Helping a Specialty Materials Producer Apply FMEA And Preventative Maintenance To Reduce Scrap

Helping a Specialty Materials Producer Apply FMEA And Preventative Maintenance To Reduce Scrap

Success Stories

The Second of two Kaizen events

After DPA helped its employee team successfully complete a first scrap reduction kaizen event for its top product line, the CEO of wire, cables, and connectivity product company again called upon our consulting team to support measures that would, over time, reduce the scrap rate on all its machines by 50%.

The kaizen team worked with DPA to identify simple, repeatable methods for capturing the amount of scrap generated at the process step level and for applying company-wide improvements for controlling key process inputs in order to further reduce the scrap generation.

Objective

The team’s initial plan was to revisit the scrap log and sort the data by occurrence and reject type.  The team would then apply Failure Mode Effects Analysis (FMEA) in order to associate possible failure modes with each prioritized scrap generation reject type.

Brainstorming Opportunities

Working backward in the process, the team brainstormed possible reasons – both equipment failures and process inconsistencies – assigning frequency and severity ratings to each.  The team received feedback from the CEO during the first outbrief that the data they were using in the FMEA was incomplete. He loved the approach and the application of FMEA but asked the team to get more data.

Getting Better Data

The team brainstormed the best way to get better, “leading” metric data from the shop’s actual scrap performance.

The team went out to the shop and physically separated and weighed the scrap at each machine and recorded it all into a spreadsheet. This data revealed that 61% of scrap was in stranded wire and 43% of the stranded wire scrap was due to exposed copper issues.

To establish an ongoing method for tracking this metric, the team decided to set up two buckets at every machine that would separate multi-wire scrap from stranded scrap that would be weighed and recorded on data sheets at every machine on a weekly basis. A large bin would also be provided to collect overall scrap totals for the silver-plated copper wire stranding process.

A single data owner would collect the sheets and enter the data weekly into a new turnback collection database. Once the reasons for turnbacks (scrap) and the categories those reasons fall into (e.g. wire tension issues) have been fully defined, the data owner will work with IT to set up a computerized version of the data collection system.
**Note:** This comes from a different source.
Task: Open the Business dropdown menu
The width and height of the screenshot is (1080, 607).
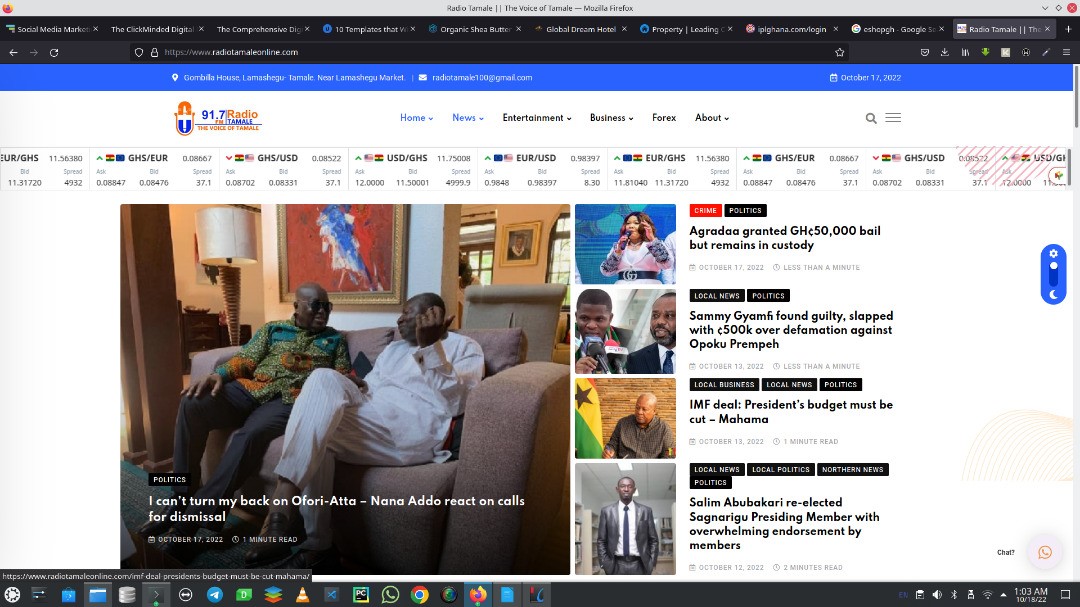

Brainstorming simple, company-wide solutions

The reason that exposed copper generates scrap is due to the need to change out the damaged wire and re-thread the machines. If the exposed copper condition can be prevented in the first place, there would no longer be a scrap occurrence for this particular reason.  The team’s analysis revealed that the way copper gets exposed is actually common for each machine.  They came up with simple, common methods to prevent the occurrences.  For each unique machine, they determined the frequency required for preventative maintenance (PM).

By simply rotating one component and replacing another component, each at an established frequency, the exposed copper issue could be completely eliminated on all machines and reduce scrap by 43%. They set up PM plans for both components. They also developed audit sheets for each machine type using a commonly used visual reporting method for reporting PM status that was provided by Nicole Snurkowski (see figure below).  This new reporting method was embraced by the CEO.  He requested that one of these sheets be placed on each and every machine for tracking it’s Preventative Maintenance plan.

Results

By systematically approaching the top prioritized FMEA issues: Exposed copper incidences that generate scrap; lack of data and non-confirming data and separation by scrap types, the team was able to achieve a 43% scrap reduction across the company’s machines. Once the new turnback data collection system has been fully implemented, results are analyzed, and corresponding improvements are made, the company projects to reduce stranded scrap by more than 50%.

Lessons Learned

The initiative helped the company’s kaizen team learn a different way to approach the company’s scrap problem. It helped them quantify a large amount of stranded scrap the machines were generating and realize how much “leading” data had been lacking (The only scrap data being collected in the scrap log was “lagging” data. They learned to develop and use preventive maintenance visual management charts, and to collect materials turnback information to generate prioritized actions that will drive future improvements. Most of all, a focus on Plan-Do-Check-Adjust (PDCA) and team-based problem solving have become part of the company’s continuous improvement culture.